Emergency mode observed during Debian ISO installaion

Bug #1979105 reported by Bob Church
6
This bug affects 1 person
Affects Status Importance Assigned to Milestone
StarlingX
Fix Released
Critical
Bob Church

Bug Description

Brief Description
-----------------
Occasionally upon ISO installation the installer halts with an emergency mode prompt

Severity
--------
Critical when occurs.

Steps to Reproduce
------------------
Installation of the latest Debian ISO in a H/W lab

Expected Behavior
------------------
Successful ISO boot/install/reboot/login prompt

Actual Behavior
----------------
ISO boot/install/reboot/emergency prompt

Reproducibility
---------------
Seen randomly

System Configuration
--------------------
AIO-SX

Branch/Pull Time/Commit
-----------------------
Numerous build over the last 60 days, randomly occurring

Last Pass
---------
N/A

Timestamp/Logs
--------------
N/A

Test Activity
-------------
Feature Testing/Designer Testing

Workaround
----------
Try to install the ISO again, typically works

Tags: stx.7.0 stx
Revision history for this message
Bob Church (rchurch) wrote :

Will be proposing a potential fix. Needs validation

description: updated
Revision history for this message
OpenStack Infra (hudson-openstack) wrote : Fix proposed to integ (master)

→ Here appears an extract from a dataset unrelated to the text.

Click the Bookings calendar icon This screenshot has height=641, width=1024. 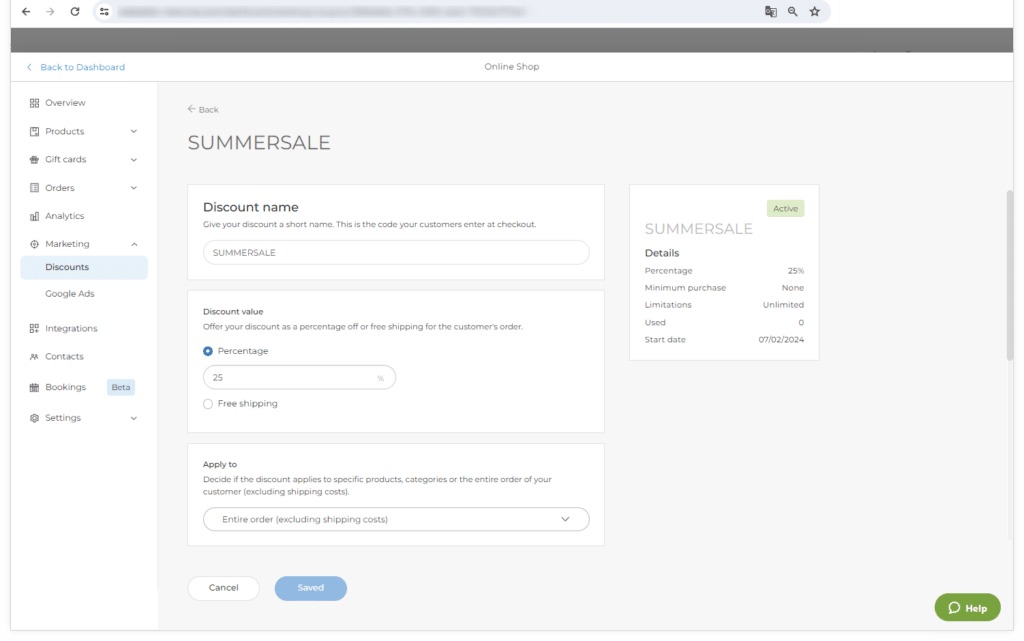(34, 387)
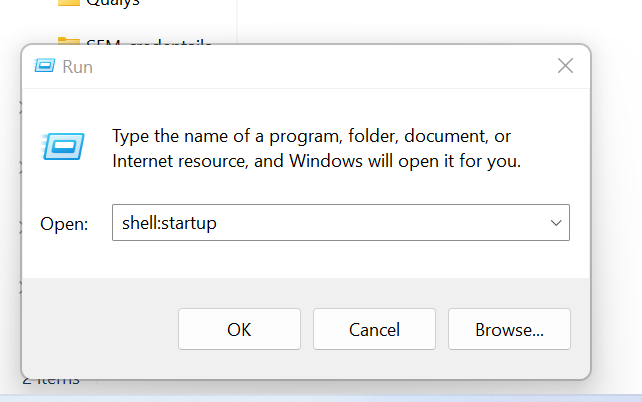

Fix proposed to branch: master
Review: https://review.opendev.org/c/starlingx/integ/+/846453

Changed in starlingx:
status: New → In Progress
Revision history for this message
OpenStack Infra (hudson-openstack) wrote : Fix proposed to config-files (master)
Revision history for this message
OpenStack Infra (hudson-openstack) wrote : Fix proposed to tools (master)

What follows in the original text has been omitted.